7. The appellant have relied upon decisions reported in 1994 (71) ELT 522 and 1994 (71) ELT 608 while in the first case the appellants i.e. Rajasthan Explosives and Chemicals Ltd. had initially availed modvat credit and subsequently, the question of taking credit of additional duty paid arose. Such is not the case at hand. In this case no duty credit was originally taken. In the second case relied upon i.e. HCL Ltd. v. CCE (1994(71) ELT 508T) the facts and circumstances were entirely different. Rule 57E was not at all in question in that case. Moreover, while the Hon'ble Tribunal has allowed modvat credit after a period of 10 months, it is now settled law that even when there was no time limit prescribed in the modvat rules for taking credit, the period of six months in the limitation period. In the instant case, the period of six months stood long lapsed. This decision also, on this ground too, doe snot come to the rescue of the appellants.

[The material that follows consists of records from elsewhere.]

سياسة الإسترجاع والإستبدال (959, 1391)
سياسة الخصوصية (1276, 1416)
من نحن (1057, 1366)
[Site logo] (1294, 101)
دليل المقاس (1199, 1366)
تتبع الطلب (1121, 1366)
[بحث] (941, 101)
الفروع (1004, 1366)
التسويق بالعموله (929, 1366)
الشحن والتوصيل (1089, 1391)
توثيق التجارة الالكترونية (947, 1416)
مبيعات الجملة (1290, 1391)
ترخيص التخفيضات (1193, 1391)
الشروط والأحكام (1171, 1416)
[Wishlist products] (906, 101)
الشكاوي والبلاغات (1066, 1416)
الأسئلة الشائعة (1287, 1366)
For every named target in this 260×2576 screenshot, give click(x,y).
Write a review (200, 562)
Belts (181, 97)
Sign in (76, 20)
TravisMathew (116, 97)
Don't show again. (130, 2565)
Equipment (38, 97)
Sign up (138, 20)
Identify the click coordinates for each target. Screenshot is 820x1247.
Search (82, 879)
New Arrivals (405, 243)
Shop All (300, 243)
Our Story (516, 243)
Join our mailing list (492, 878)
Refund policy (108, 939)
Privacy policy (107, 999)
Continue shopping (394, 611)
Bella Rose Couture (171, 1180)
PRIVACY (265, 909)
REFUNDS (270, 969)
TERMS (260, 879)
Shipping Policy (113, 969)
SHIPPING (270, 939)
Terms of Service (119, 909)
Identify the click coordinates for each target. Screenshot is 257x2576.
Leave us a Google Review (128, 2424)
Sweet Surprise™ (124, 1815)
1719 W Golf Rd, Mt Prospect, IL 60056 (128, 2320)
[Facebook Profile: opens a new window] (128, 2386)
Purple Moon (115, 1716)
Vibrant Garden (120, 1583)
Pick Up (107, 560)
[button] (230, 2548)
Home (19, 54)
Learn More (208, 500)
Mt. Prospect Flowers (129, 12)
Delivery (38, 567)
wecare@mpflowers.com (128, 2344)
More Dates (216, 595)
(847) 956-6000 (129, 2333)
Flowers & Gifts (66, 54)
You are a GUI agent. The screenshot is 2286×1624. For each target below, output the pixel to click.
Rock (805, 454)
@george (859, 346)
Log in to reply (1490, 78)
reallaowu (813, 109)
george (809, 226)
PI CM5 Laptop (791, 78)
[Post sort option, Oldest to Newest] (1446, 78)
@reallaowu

8. Finally, the appellants have also relied on the decision of the Tribunal's reported in 1996 (87) ELT 492 and 1996 (13) RLT 529. In neither of the decisions Rule 57E was under consideration or in question. Reliance can be placed only on cases having similar facts and where similar questions have been decided. Blindly relying on decisions vaguely connected to the case at hand can in no manner advance the appellant case. Hence in my view these two decisions also do not help the appellants case."
4. We have heard both sides and considered the submissions and find:
a) On 12.3.87, a declaration had been made showing impregnated, coated, covered or laminated textile fabrics, textile articles of a kind suitable for industrial use falling under Chapter 59 as inputs being used by them. We also find that Chapter 59 has been declared as an input for Rule 57A with effect from 1.3.87 to 31.3.87, for dip fabrics as inputs, received even though classified under chapter 54 if they pay duty under chapter 59 subsequently due to a classification settlement which was finalised under Chapter 59 subsequent to their receipt. Since the embargo of 6 months under Rule 57G was brought by an amendment subsequent to the period involved in this case and there was no time limit prescribed under Rule 57E for adjustment of credit which in this case was eligible with effect from 1.3.87. Therefore we can not uphold the reasons for rejecting the credit as arrived at by the Ld. Commissioner.
5. In view of our findings, we would therefore set aside the order and allow the appeal with consequential relief.